Na Audiencia Nacional coincidiram ontem a primeira sessão do julgamento do caso Gürtel e a quarta do caso Tarjetas B

A manhã foi agitada ontem à porta da Audiencia Nacional, tribunal espanhol com sede em Madrid. Arguidos dos casos Gürtel e Tarjetas B, num total de 102 pessoas, eram esperados à porta por manifestantes que os queriam insultar, constataram jornalistas no local. "Ladrão" ou "sem-vergonha", gritavam à medida que chegavam. Muitos deles são figuras com ligações ao Partido Popular (PP), como o ex-tesoureiro do partido Luis Bárcenas (que ontem participou na primeira sessão do julgamento do Gürtel) ou o ex-vice-primeiro-ministro de Espanha Rodrigo Rato (que esteve presente na quarta sessão do julgamento do Tarjetas B). Ambos os casos têm que ver com corrupção.

"Venho aqui defender-me, não venho para atacar ninguém", começou por declarar Bárcenas no início do julgamento do Gürtel, que tem 37 arguidos. O homem que durante 18 anos geriu as contas do partido de Mariano Rajoy não desmentiu a informação avançado pelo jornal El Mundo. Segundo este diário espanhol, o ex-funcionário do Partido Popular dirigiu-se ao tribunal por escrito, negando ter sido ele o responsável "pela organização e adjudicação de campanhas eleitorais e congressos do Partido Popular" e argumentando que essa responsabilidade recaía sobre outras pessoas, nomeadamente sobre Ana Mato e o marido, Jesús Sepúlveda, que foram, respetivamente, chefe da área de participação e ação setorial e responsável eleitoral do PP. Bárcenas anexa sete documentos com os quais "justifica de que maneira eram feitos os concursos, que pessoas participavam na adjudicação e na organização dos ditos eventos e acredita que o poder de decisão das adjudicações não podia obviamente ser seu". O ex-tesoureiro é acusado de uma série de delitos fiscais por ter escondido 48 milhões de euros na Suíça.

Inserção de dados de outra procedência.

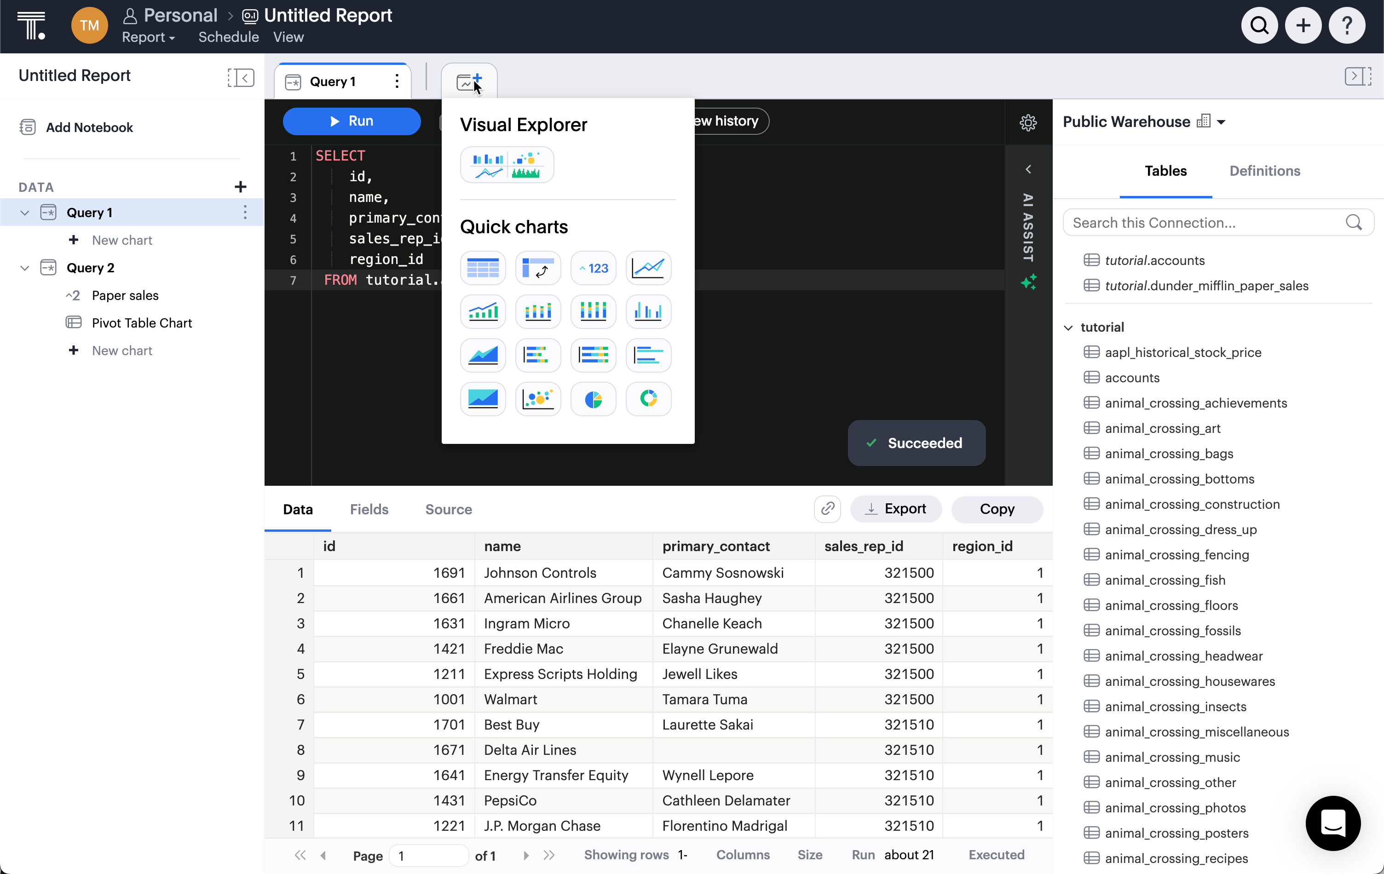The width and height of the screenshot is (1384, 874).
Task: Open the Fields tab in results
Action: pyautogui.click(x=369, y=509)
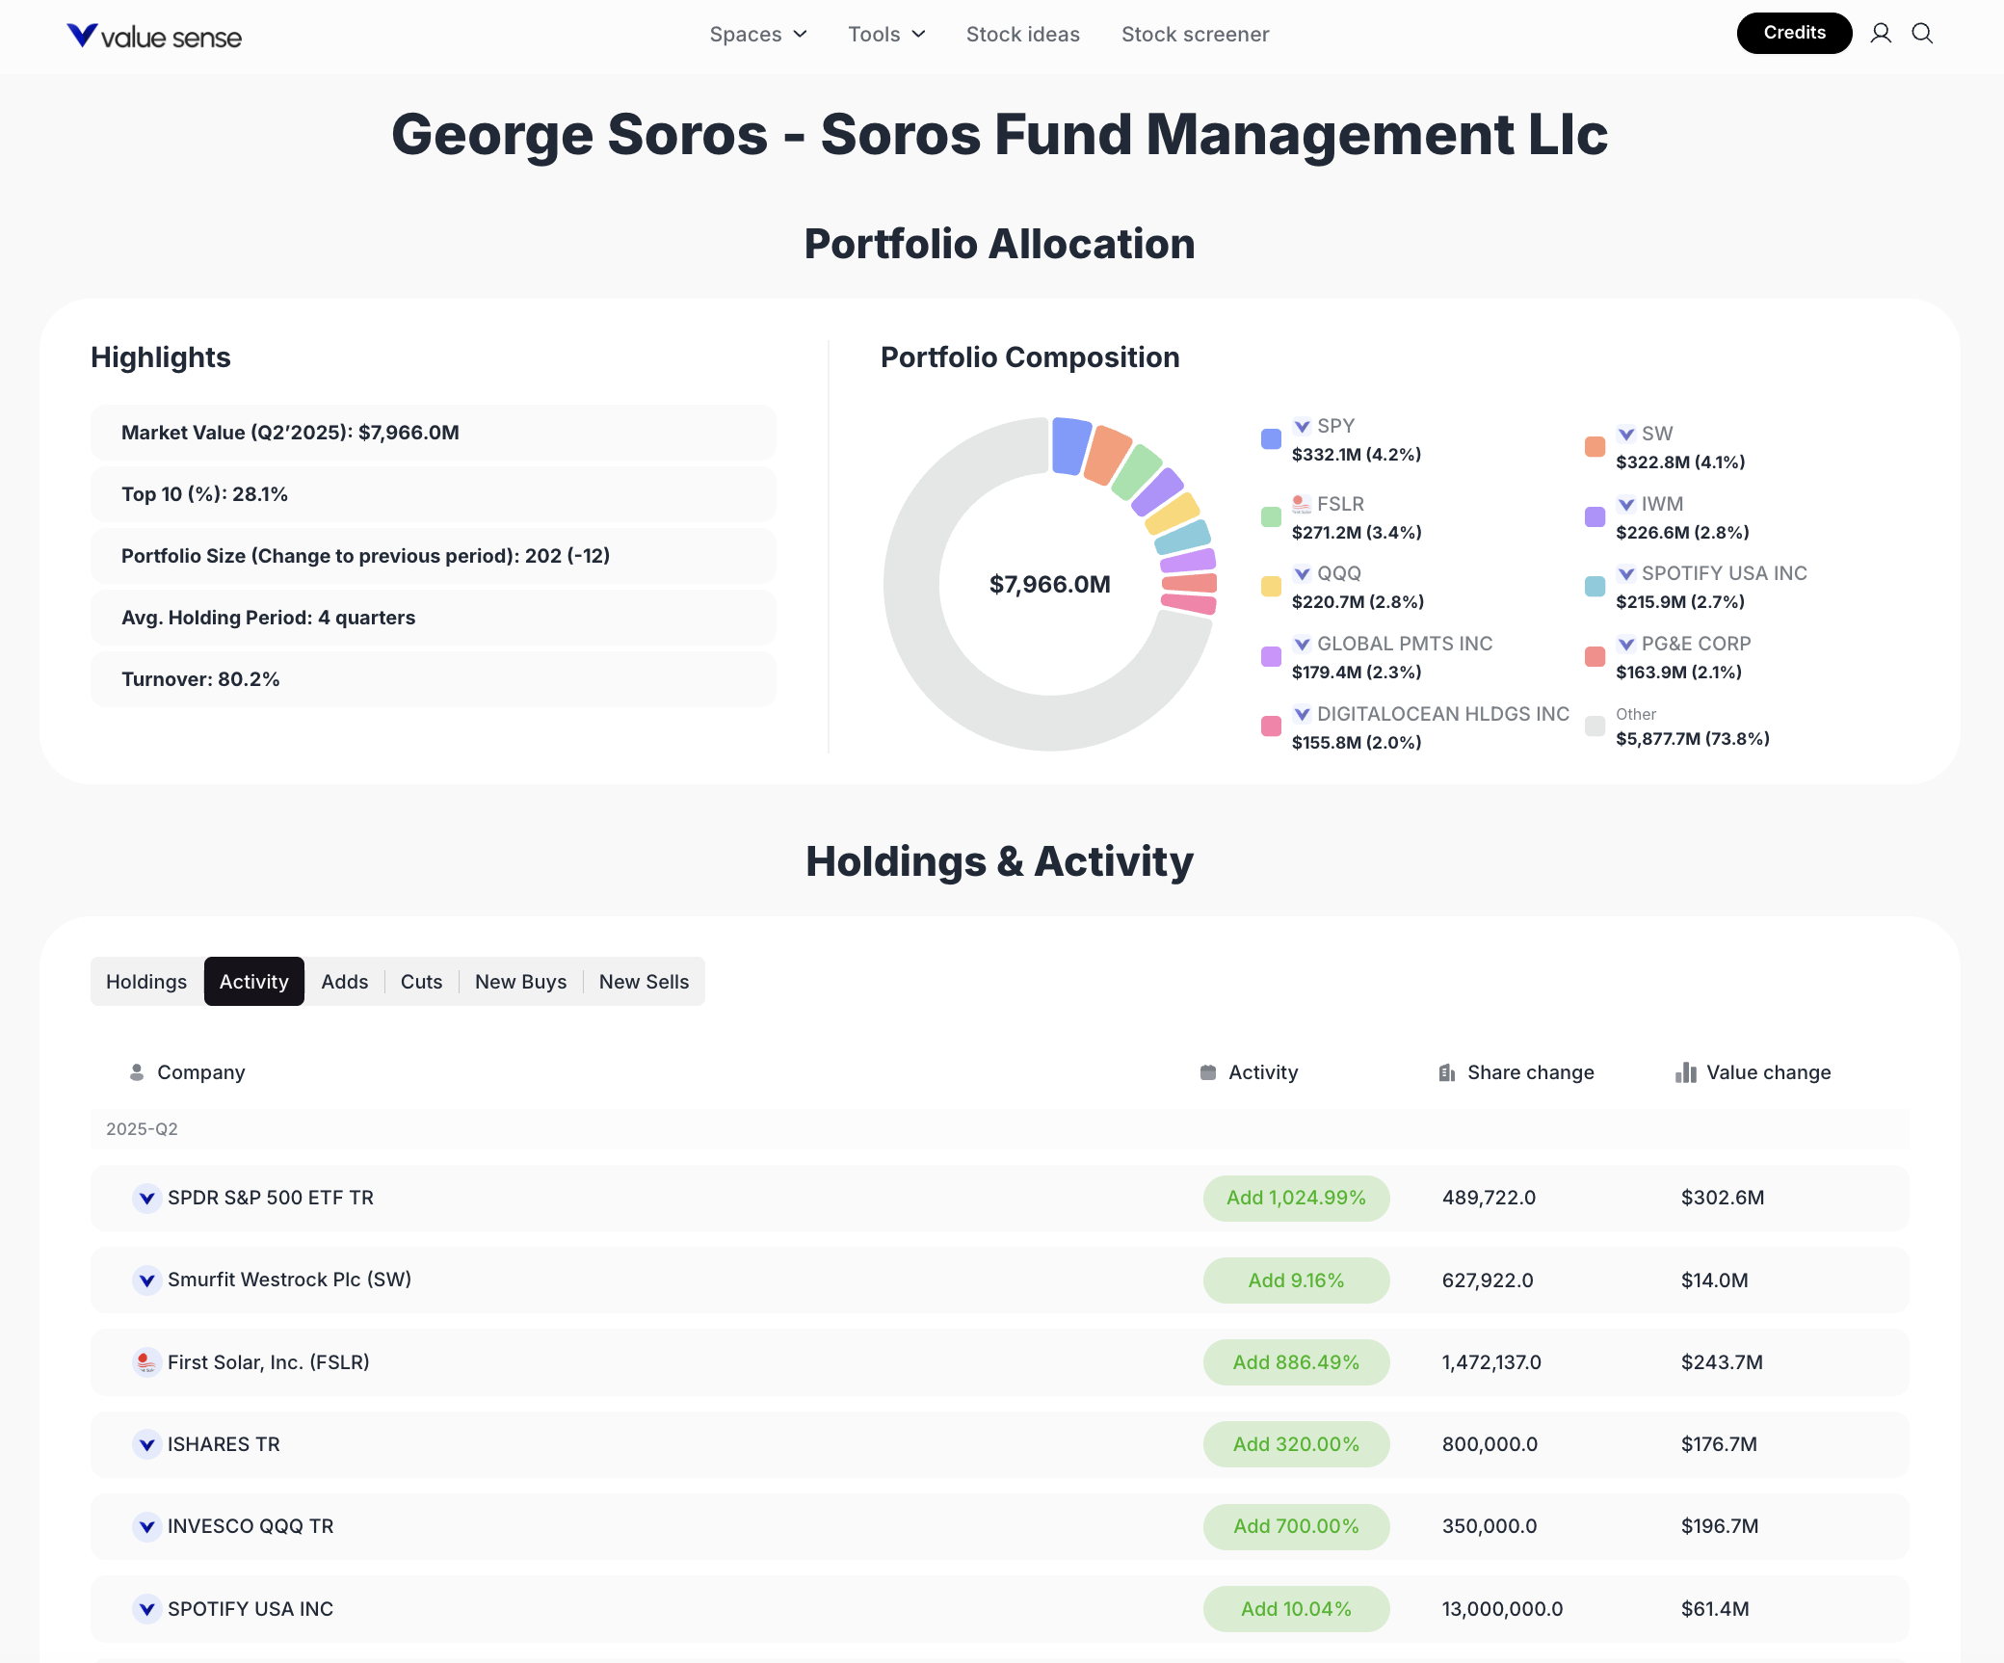Open the Cuts tab
Screen dimensions: 2004x1663
pyautogui.click(x=421, y=981)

O caso Gürtel teve início há nove anos com uma investigação sobre uma rede de corrupção política ligada ao Partido Popular, que funcionava principalmente nas comunidades de Madrid e Valência. Francisco Correa era o líder do esquema que consistia em receber subornos de políticos ligados ao PP para ganhar concursos para empresas fantasmas. Gürtel é, aliás, a tradução para alemão do seu apelido e nome dado pelos investigadores à operação na altura. A investigação foi dirigida pelo conhecido juiz Baltasar Garzón, que ordenou escutas às conversas entre os líderes da rede e os seus advogados. Estas levaram mais tarde à sua suspensão por 11 anos, depois de ser acusado de prevaricação (violando o direito a confidencialidade entre cliente e advogado).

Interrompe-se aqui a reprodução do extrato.